NCK adaptor proteins regulate clathrin-coated pit dynamics and EGF-stimulated PI3K-Akt signaling

The epidermal growth factor (EGF) receptor (EGFR) promotes cell growth, proliferation, and survival. EGF binding to EGFR activates receptor kinase activity, leading to membrane recruitment of class IA phosphoinositide-3-kinase (PI3K), thus activating Akt signaling. Clathrin-coated pits (CCPs) are plasma membrane endocytic structures that are enriched in signaling intermediates and regulate in EGF-stimulated Akt activation.

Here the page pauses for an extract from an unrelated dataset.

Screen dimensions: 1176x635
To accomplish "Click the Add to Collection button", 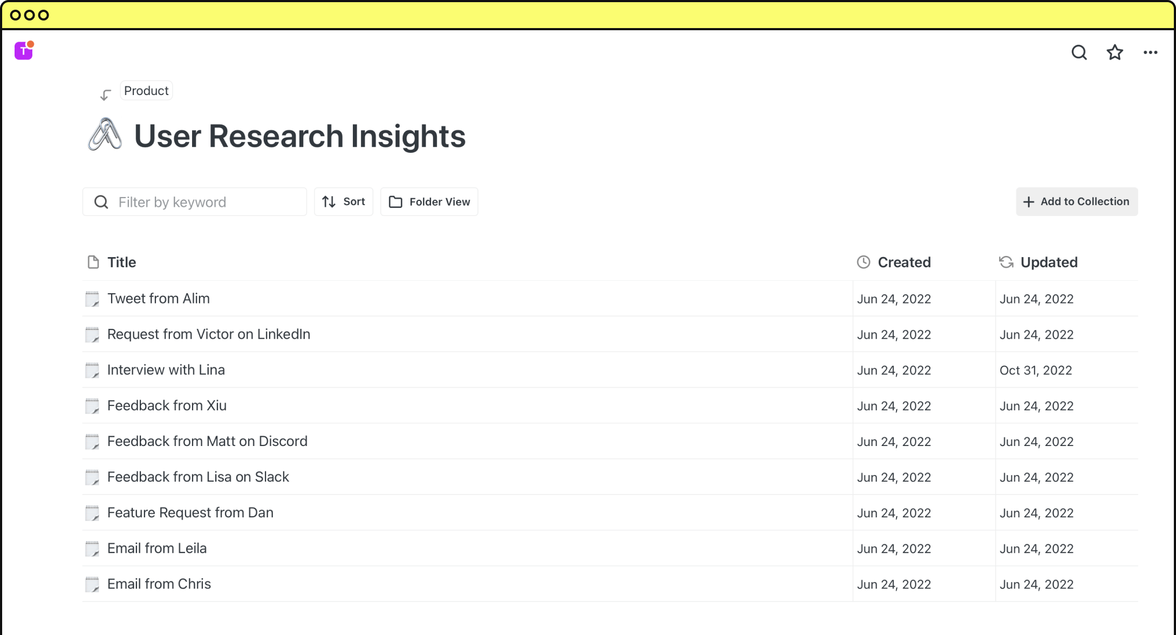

The mechanisms and impact of recruitment of certain signaling molecules within the PI3K-Akt pathway to CCPs remains poorly understood. Using total internal reflection fluorescence microscopy (TIRFM), we observed that the adaptor proteins Nck1 and Nck2 are enriched within CCPs and regulate early CCP formation and maturation. Nck1 and Nck2 each support EGF-stimulated Akt phosphorylation. Notably, EGF stimulation triggers Nck-dependent enrichment of PI3K within CCPs, and perturbation of Nck adaptors suppressed cell proliferation and survival. This study identifies novel functions for Nck adaptor proteins in EGFR-mediated recruitment of PI3K-Akt signals within CCPs, Akt activation, and cell physiology.